### EXERCISE TASKS
**A.** Rewrite the passage on the size of the reals, starting at "Let N’s 2nd" and ending at "on the list.", and swap "decimal place" for "digit position" throughout.
**B.** Answer these questions from the passage on the size of the reals, one per line:
(i) What digit is suggested as an example for N's 1st decimal place?
(ii) What is the 2nd decimal place of the 2nd number on the list?
(iii) What value of N does the process produce?
[START OF SOURCE EXCERPT]
Suppose the size of the reals was the same as that of the counting numbers
There must exist a pairing between them (By definition)
(Say, it looks like the figure below)Note: That this is just one possible pairing, our argument is independent of the actual pairing. It only relies on the fact that a pairing exists.
- Construct a new real number N as follows:
Go to the 1st number on the list, and look at its 1st decimal place (2 in the diagram)
Let N’s 1st decimal place be any number other than 2 (say, 7) (so far N = 0.7)
Go to the 2nd number on the list, and look at its 2nd decimal place (9)
Let N’s 2nd decimal place be any number other than 9 (N = 0.74)
Carry this process forever, so in general
Look at the ‘m’th number on our list; specifically, it’s ‘m’th decimal place.
Choose any digit EXCEPT this one for the mth decimal place of N
Using this we get N = 0.746894310875… - Let us show that N does not belong to the list
Now since N is a real number, N must be somewhere on the list.
[END OF SOURCE EXCERPT]
[START OF RAW DATA]
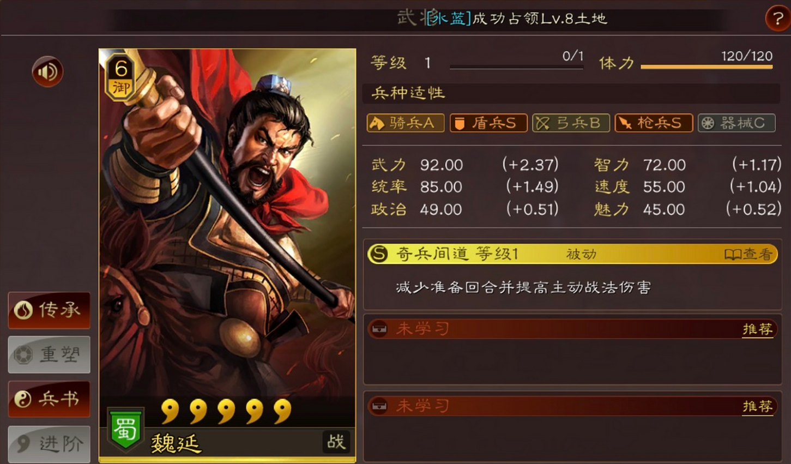The image size is (791, 464).
Task: Open the 兵书 war book button
Action: click(x=49, y=399)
[END OF RAW DATA]
### FINAL ANSWERS
**A.**
Let N’s 2nd digit position be any number other than 9 (N = 0.74)
Carry this process forever, so in general
Look at the ‘m’th number on our list; specifically, it’s ‘m’th digit position.
Choose any digit EXCEPT this one for the mth digit position of N
Using this we get N = 0.746894310875… - Let us show that N does not belong to the list
Now since N is a real number, N must be somewhere on the list.

**B.**
(i) 7
(ii) 9
(iii) N = 0.746894310875…